Spiel mit der Wahrnehmung

Exposed – ein klassisches Fotografie-Thema: Die Langzeitbelichtung.

Zu üblichen Lanzeit-Motiven gibt es bei Exposed einen prinzipiellen Unterschied. Während üblicherweise die Kamrea fest montiert ist und das Langzeitschauspiel vor sich aufzeichnet, ist die Kamera bei Exposed in einem hochdynamischen Umfeld in Bewegung – Wegen der Notwendigkeit größtmöglicher Lichtempfindlichkeit, die mit analogem Material in dieser Situation kaum zu realisieren ist, ist diese Serie überwiegend digital fotografiert. Auch hier sind alle Bilder authentisch und nicht im Nachhinein per Bildbearbeitungssoftware komponiert.
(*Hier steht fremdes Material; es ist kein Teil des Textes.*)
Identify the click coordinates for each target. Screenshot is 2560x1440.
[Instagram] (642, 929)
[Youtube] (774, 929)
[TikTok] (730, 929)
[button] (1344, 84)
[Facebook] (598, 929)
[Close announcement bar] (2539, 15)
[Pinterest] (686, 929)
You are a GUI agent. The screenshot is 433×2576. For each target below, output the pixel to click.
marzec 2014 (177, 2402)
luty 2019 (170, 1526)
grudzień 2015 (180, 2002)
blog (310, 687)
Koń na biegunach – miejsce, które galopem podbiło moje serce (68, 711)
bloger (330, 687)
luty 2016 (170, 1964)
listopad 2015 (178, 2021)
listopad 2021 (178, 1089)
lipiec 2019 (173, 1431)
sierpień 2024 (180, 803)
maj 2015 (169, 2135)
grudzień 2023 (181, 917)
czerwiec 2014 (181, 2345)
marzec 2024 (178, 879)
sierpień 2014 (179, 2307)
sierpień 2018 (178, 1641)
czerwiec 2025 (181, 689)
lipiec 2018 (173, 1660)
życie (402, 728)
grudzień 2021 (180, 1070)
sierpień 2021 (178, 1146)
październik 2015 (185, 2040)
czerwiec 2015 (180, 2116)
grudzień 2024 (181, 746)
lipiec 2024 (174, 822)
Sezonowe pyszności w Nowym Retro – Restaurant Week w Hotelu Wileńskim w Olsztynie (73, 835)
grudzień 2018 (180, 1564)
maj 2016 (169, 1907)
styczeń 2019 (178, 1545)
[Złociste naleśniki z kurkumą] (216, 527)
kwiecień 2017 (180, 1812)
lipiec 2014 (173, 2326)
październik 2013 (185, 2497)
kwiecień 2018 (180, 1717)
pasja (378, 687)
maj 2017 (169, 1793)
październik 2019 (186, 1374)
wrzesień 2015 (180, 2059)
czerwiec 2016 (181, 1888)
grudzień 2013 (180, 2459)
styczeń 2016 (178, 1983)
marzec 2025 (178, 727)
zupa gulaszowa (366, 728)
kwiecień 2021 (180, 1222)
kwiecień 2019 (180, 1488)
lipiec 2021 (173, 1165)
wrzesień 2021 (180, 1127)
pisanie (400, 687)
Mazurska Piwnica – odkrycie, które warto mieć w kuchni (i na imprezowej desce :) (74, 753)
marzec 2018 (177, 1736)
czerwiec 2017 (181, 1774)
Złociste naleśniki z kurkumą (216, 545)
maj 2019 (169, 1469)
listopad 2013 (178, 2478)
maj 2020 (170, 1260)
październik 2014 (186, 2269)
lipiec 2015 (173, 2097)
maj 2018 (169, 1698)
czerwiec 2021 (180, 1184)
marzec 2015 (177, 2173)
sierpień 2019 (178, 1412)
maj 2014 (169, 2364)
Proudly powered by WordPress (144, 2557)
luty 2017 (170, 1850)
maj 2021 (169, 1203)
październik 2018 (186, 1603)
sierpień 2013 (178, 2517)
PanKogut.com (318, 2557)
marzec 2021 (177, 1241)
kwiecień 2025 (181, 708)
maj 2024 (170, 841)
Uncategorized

Inhaltlich geht es um Verzerrung oder Entzerrung der Wahrnehmung, Dualismus von Raum und Zeit. Motive, die sich normalerweise nicht erschließen, werden in Struktur und Farbe sichtbar, beispielsweise Himmelskörper in ungewohntem Zusammenspiel mit der Erdoberfläche.
Auch hier: Perspektive ist der zentrale Aspekt, und zwar diesmal auch zeitlich. Die Serie Zeit kann deshalb als weiterer Schritt nach Umbra gesehen werden.